- [Source text]:
## start
We've just had such a nice summer. It's been great not having to run around in the mornings, no nagging to get dressed or brush their teeth etc, and just having time together doing not a lot.
Not only that, but now they're back, my life is going to get a whole ton busier as I'm starting a course and have to do a number of work-based hours for it too, as well as rushing around with school and all the after school things that have been on the back burner. I was enjoying the quiet life! I know all good things must come to an end, but I really do feel down about it. I know that you have to let your children grow up and grow away from you, but I don't want to! I've loved having them here with me and don't want to share them again just yet!
The boys themselves have been mostly fine about it, until tonight. Noah had a small wobbler earler when I got him to try on his pe shoes, and he got a bit upset saying he didn't like pe, but that was quickly resolved. Then Ethan was fine until bedtime, when he dissolved into tears worried about going back, he doesn't know who he's going to sit with, his two best friends are in a different class, the big kids will pick on him, etc etc etc. I tried to reassure him saying that worrying about something we've still to do is the hardest thing, and once he's there he'll be fine, but he does worry so much, and he does take things so to heart, and doesn't believe me anyway so I can't help but worry about him!
Aaagh! Love my kids to bits. Hate being a parent sometimes. Hate when they get so big that they're crying about stuff that really is painful and a magic kiss no longer helps. How are we supposed to deal with that? And he's only 7! Something tells me that I'd better find a way to: a)help him; and b) cope myself before he gets too much older. Ideas anyone?
## end
- [Objective]:
Check each statement below against the text about the children going back to school, and answer yes or no, quoting the words from the text that decide it.
(a) Ethan's two best friends are in a different class from him.
(b) Noah broke down in tears at bedtime about going back.
(c) The writer is starting a course that involves work-based hours.

- [Entries supplied]:
## start
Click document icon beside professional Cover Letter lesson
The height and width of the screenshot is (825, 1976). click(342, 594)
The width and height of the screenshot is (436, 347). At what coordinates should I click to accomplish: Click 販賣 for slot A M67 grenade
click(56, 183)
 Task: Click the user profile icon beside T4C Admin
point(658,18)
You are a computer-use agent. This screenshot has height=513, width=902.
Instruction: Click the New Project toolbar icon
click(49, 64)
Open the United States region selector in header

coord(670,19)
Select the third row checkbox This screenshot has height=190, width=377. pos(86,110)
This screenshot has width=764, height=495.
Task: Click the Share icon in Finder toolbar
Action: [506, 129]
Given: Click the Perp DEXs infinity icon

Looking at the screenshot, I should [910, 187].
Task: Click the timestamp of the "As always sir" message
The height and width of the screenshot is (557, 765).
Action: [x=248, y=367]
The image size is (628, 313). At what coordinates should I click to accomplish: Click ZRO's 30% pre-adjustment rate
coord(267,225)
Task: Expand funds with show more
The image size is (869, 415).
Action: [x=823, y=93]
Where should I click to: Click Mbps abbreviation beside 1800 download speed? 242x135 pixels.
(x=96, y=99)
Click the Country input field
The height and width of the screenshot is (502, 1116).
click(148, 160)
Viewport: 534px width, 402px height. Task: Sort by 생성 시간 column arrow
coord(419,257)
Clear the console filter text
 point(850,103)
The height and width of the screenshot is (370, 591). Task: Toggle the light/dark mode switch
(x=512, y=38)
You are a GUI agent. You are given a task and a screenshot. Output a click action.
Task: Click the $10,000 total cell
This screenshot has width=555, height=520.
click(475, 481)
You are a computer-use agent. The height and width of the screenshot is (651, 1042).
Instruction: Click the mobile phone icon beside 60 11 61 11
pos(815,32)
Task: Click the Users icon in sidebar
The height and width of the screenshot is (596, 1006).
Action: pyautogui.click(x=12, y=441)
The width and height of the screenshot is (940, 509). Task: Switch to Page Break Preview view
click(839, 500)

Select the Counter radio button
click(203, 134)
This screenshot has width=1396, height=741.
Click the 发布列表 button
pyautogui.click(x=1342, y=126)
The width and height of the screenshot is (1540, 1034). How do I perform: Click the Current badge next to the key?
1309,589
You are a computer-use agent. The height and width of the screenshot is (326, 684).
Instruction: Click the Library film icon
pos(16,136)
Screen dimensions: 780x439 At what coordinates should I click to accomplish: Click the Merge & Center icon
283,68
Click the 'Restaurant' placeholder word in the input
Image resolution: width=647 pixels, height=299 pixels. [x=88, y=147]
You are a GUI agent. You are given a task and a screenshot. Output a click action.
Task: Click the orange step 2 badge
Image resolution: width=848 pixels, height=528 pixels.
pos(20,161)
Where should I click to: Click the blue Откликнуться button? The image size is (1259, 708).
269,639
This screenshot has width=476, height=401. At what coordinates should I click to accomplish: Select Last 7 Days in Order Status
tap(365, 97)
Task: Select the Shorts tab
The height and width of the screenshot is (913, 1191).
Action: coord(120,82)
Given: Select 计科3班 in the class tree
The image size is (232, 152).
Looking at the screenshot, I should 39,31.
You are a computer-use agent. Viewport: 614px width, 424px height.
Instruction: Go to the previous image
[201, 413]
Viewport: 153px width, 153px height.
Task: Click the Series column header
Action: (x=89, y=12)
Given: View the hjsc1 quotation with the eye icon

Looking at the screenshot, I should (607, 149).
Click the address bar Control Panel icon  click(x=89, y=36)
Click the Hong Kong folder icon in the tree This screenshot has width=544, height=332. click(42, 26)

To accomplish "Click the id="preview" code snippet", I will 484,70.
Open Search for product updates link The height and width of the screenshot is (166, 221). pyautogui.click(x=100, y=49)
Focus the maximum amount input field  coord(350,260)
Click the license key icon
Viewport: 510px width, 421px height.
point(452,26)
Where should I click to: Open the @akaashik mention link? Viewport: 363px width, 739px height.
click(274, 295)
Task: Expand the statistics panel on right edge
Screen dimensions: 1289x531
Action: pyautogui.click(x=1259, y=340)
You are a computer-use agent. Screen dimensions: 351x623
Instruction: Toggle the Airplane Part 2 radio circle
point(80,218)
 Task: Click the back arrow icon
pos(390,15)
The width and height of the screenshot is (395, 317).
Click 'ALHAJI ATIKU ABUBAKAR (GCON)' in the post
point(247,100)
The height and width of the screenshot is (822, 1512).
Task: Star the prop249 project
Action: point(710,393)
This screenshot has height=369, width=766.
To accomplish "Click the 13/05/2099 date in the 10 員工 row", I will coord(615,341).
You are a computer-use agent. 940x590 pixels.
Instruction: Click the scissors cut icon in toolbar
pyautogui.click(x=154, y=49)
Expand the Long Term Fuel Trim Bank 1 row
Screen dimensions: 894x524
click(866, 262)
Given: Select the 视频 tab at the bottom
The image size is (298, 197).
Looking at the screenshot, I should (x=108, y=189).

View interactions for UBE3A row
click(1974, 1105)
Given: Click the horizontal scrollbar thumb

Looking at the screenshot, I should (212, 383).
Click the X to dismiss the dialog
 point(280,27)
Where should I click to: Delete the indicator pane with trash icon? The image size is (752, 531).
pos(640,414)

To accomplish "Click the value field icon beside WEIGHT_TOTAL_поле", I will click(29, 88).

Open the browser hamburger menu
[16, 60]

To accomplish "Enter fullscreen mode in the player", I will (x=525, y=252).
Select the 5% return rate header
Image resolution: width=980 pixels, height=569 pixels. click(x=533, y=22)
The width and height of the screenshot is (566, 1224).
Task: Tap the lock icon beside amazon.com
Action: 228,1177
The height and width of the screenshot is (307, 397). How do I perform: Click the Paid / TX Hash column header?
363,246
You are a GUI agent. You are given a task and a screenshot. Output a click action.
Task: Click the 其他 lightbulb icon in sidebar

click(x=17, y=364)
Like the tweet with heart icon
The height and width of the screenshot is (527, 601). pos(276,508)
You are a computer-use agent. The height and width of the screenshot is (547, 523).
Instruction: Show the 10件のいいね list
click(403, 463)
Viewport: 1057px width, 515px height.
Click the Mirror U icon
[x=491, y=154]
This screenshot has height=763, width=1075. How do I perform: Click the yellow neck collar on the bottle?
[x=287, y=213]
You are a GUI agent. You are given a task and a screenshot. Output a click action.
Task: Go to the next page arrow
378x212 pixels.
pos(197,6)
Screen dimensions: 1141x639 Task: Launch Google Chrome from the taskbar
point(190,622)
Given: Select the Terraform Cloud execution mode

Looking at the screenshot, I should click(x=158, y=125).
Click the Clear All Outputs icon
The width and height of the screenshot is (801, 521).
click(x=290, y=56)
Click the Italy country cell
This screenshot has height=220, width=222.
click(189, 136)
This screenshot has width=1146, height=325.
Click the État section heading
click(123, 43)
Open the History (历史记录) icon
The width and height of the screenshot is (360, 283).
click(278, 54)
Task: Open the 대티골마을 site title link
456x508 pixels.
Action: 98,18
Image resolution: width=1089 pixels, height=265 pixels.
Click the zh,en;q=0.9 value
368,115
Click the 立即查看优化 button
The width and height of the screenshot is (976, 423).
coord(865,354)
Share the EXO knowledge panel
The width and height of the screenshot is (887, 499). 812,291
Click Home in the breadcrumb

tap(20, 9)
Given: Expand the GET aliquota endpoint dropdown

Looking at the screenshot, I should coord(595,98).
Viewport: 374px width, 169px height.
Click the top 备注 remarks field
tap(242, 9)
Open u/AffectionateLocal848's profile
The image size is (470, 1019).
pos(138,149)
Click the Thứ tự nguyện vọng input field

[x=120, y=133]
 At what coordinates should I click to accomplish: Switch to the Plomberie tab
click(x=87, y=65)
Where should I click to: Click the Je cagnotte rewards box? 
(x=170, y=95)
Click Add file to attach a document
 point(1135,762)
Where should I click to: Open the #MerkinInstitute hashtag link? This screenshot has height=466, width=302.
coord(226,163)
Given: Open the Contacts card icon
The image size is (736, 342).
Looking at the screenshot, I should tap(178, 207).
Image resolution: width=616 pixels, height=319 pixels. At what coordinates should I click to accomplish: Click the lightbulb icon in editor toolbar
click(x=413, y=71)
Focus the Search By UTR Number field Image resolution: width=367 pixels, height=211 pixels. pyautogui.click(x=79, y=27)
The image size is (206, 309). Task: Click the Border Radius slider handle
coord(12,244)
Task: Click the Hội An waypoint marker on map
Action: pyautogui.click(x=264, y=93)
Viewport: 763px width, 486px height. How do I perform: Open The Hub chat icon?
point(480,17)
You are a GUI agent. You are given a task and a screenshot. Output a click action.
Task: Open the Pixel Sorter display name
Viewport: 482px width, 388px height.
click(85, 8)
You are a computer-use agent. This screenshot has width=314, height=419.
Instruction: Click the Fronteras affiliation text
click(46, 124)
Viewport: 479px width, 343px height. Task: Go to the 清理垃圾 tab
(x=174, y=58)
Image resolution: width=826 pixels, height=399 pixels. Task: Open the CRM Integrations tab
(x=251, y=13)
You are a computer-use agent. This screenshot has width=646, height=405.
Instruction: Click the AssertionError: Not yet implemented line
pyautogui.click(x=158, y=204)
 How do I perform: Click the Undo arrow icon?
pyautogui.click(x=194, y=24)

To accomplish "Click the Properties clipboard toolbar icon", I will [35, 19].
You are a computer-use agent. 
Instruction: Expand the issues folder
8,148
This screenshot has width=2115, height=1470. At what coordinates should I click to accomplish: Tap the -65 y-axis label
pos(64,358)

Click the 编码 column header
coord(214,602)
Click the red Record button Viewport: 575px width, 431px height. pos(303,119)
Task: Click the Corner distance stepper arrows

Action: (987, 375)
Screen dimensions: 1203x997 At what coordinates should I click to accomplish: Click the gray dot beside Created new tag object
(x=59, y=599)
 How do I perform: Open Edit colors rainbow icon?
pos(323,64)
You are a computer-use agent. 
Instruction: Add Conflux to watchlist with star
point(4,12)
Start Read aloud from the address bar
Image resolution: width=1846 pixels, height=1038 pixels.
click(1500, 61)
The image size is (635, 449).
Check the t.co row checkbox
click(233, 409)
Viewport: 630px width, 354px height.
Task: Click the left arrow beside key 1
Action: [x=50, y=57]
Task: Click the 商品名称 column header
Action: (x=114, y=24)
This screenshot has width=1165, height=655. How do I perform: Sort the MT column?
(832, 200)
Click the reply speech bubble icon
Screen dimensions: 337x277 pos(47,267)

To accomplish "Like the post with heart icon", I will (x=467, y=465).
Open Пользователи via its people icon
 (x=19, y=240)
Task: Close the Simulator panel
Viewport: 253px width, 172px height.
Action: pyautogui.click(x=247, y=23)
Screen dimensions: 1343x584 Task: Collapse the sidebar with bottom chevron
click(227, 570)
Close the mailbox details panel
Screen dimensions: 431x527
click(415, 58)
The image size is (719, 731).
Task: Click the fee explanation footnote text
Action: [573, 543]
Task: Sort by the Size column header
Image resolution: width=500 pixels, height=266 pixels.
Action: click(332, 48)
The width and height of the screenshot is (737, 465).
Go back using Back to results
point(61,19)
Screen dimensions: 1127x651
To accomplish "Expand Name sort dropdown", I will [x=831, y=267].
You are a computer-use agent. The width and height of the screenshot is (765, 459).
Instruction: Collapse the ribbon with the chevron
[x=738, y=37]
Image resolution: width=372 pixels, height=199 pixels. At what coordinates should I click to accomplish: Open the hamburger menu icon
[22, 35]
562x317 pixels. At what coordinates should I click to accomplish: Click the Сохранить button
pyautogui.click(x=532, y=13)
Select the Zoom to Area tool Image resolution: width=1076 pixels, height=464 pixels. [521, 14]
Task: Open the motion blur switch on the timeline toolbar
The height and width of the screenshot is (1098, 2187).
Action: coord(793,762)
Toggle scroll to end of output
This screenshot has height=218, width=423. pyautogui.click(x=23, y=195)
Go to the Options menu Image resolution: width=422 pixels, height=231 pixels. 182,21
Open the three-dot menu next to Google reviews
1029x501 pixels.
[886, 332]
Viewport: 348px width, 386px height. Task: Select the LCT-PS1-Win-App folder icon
## end
- [Output]:
(a) Yes: "his two best friends are in a different class"
(b) No: "Then Ethan was fine until bedtime, when he dissolved into tears worried about going back"
(c) Yes: "I'm starting a course and have to do a number of work-based hours for it too"